▸ Stored data entries

^^^^

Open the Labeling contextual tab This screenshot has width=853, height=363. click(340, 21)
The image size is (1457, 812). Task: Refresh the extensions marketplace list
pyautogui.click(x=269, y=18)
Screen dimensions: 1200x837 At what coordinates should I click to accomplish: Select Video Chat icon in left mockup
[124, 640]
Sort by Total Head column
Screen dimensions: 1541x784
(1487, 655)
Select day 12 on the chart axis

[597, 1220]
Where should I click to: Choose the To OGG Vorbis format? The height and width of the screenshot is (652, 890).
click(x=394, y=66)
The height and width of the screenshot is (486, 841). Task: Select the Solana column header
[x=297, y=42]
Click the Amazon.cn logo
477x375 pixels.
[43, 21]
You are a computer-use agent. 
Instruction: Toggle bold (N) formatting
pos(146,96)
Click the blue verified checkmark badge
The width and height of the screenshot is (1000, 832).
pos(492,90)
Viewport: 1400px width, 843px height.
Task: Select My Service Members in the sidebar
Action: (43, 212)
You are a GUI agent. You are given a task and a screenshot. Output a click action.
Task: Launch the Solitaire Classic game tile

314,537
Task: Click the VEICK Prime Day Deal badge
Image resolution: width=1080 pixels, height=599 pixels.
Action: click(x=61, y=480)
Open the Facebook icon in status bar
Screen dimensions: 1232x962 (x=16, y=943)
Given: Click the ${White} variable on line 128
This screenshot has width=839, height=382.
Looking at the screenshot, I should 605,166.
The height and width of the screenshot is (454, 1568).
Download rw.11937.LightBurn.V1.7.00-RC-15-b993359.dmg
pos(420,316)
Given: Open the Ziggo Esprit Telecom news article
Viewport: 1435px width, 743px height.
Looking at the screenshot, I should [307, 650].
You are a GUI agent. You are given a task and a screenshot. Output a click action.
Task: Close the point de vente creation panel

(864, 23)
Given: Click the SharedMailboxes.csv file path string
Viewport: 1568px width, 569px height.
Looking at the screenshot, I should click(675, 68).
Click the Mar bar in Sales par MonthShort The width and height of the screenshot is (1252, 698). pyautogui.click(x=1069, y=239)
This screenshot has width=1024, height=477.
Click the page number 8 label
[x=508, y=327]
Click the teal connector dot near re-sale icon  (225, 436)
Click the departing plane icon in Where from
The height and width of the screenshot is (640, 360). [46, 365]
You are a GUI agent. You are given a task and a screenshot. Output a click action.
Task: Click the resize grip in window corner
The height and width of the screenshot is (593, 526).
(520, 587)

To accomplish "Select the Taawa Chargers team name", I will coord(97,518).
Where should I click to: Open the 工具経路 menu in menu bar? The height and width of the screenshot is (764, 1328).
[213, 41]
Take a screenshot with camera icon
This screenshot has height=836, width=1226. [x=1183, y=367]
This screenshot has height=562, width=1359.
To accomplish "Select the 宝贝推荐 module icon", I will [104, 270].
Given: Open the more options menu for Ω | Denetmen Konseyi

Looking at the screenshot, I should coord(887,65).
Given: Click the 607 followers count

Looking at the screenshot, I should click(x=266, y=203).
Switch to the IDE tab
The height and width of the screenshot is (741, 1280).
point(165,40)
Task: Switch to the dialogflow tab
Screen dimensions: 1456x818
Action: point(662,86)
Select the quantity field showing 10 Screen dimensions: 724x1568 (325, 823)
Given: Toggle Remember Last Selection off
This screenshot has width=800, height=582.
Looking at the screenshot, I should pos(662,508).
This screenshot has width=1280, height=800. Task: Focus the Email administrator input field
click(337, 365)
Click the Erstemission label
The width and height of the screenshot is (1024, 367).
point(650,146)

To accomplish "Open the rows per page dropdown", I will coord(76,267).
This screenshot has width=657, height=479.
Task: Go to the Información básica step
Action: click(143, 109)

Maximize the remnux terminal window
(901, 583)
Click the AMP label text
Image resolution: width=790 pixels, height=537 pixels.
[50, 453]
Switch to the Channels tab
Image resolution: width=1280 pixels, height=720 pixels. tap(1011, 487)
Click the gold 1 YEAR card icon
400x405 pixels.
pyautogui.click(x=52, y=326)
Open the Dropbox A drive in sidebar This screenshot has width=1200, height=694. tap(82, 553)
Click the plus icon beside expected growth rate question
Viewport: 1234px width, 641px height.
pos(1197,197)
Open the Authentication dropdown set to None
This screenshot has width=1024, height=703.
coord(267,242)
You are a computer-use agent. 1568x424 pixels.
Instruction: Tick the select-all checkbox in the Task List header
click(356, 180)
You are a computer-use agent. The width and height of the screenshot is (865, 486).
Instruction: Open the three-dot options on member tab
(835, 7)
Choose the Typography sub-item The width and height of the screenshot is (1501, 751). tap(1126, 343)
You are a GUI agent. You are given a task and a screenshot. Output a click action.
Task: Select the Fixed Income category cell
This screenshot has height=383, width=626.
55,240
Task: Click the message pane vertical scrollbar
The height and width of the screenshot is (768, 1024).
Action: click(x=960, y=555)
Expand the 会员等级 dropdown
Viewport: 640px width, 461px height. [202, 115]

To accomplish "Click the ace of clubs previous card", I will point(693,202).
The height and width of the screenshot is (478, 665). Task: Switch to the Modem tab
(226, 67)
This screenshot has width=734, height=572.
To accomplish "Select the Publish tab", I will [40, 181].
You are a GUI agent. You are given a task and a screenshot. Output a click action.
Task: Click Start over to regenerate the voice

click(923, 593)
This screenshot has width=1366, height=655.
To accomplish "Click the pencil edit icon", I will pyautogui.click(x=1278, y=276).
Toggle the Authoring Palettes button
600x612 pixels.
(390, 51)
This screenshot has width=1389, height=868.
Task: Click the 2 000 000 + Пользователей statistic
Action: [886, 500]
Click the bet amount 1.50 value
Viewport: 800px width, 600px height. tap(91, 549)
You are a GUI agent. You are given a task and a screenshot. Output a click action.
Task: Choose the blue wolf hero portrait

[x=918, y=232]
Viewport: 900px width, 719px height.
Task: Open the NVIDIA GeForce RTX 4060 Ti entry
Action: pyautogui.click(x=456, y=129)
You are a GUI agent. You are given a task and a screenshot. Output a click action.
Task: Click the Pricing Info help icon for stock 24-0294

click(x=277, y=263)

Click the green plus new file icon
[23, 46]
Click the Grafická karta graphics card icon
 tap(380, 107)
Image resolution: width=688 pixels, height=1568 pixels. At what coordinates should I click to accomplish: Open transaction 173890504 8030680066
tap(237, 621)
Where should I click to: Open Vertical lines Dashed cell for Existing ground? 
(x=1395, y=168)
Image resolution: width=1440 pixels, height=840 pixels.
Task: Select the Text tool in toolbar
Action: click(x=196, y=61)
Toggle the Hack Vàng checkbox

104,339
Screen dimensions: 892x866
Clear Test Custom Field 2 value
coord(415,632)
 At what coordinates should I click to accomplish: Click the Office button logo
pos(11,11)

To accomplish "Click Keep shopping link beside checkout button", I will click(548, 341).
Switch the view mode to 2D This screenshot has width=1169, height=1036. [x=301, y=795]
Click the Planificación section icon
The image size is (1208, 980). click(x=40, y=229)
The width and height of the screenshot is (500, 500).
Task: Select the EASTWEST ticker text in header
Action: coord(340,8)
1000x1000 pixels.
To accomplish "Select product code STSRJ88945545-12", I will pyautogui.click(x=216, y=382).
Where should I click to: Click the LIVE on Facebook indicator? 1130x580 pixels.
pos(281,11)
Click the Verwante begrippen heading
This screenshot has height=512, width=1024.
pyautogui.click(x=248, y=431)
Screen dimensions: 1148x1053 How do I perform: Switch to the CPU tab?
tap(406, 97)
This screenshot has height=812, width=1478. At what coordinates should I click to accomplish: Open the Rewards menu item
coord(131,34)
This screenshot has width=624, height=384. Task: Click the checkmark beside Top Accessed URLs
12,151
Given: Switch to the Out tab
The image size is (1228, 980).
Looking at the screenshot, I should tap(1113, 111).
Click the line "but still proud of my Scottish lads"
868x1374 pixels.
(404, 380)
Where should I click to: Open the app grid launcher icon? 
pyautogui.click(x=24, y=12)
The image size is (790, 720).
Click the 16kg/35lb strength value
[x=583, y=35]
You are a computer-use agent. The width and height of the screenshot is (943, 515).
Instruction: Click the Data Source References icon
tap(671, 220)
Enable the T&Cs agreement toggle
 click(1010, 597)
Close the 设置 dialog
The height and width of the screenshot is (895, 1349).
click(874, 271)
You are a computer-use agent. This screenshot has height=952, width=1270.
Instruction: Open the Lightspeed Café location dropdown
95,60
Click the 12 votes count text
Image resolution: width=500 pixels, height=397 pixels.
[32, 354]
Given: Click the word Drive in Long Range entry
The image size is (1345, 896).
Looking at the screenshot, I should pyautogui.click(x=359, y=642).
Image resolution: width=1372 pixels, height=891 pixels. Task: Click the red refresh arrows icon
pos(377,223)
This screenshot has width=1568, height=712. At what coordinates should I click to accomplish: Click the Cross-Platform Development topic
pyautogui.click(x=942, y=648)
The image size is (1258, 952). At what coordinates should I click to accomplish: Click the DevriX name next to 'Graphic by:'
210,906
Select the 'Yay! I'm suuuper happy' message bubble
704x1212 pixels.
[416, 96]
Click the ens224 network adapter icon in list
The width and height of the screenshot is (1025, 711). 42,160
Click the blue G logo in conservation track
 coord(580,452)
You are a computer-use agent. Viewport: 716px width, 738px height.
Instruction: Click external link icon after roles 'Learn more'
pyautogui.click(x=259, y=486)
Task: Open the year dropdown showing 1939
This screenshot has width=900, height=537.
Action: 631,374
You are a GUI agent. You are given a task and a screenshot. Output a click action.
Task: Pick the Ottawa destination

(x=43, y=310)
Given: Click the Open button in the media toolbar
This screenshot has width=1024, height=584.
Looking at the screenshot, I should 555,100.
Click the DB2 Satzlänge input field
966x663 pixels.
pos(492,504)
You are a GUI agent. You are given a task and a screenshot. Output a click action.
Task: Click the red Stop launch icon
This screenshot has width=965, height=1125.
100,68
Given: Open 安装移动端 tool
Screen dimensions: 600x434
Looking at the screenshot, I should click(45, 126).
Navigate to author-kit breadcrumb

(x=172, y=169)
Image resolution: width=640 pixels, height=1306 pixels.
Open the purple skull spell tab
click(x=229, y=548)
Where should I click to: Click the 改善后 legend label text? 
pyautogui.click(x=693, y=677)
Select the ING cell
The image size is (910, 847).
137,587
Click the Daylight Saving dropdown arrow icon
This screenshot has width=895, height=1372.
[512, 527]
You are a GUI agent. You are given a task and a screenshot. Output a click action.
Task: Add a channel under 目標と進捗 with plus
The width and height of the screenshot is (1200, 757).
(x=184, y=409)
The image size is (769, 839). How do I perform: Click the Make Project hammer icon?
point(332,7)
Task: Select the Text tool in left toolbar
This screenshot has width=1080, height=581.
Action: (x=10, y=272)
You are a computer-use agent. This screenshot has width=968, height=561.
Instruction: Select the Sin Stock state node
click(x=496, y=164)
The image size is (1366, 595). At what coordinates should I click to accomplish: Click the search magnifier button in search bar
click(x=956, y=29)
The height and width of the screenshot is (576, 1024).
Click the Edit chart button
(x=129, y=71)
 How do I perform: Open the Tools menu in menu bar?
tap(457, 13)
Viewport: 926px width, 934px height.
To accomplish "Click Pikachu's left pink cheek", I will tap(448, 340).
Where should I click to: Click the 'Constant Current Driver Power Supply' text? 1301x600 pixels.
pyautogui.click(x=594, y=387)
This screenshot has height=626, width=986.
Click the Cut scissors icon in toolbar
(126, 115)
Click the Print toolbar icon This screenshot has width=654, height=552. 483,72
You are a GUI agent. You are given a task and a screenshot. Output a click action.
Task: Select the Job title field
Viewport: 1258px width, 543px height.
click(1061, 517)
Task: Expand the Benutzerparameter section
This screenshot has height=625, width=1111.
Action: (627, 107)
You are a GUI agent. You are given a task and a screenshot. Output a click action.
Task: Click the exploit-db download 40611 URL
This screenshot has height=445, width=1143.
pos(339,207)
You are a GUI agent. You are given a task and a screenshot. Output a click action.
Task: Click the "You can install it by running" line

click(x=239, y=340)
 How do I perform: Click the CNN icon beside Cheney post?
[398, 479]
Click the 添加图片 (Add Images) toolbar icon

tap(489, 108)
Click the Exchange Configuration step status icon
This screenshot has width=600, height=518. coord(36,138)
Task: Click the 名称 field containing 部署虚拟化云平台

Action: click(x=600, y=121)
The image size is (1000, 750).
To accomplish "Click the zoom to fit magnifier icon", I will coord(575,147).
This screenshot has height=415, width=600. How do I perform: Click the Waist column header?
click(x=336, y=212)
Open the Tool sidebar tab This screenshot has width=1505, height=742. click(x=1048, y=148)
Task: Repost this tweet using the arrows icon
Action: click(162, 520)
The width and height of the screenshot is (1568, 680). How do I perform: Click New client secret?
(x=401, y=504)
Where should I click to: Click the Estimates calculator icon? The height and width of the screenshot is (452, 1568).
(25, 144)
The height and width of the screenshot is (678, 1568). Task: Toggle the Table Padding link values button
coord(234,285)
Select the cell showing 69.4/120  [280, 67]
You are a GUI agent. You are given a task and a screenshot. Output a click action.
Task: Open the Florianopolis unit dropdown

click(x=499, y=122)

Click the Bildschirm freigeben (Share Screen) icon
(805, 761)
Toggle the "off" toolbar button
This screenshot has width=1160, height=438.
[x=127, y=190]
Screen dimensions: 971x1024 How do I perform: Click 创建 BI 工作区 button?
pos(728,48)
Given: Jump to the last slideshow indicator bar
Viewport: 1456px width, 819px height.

^^^^

▸ What is required
Please say how many lines in the records above contain the string "computer", giving no other words.

▸ Reply
7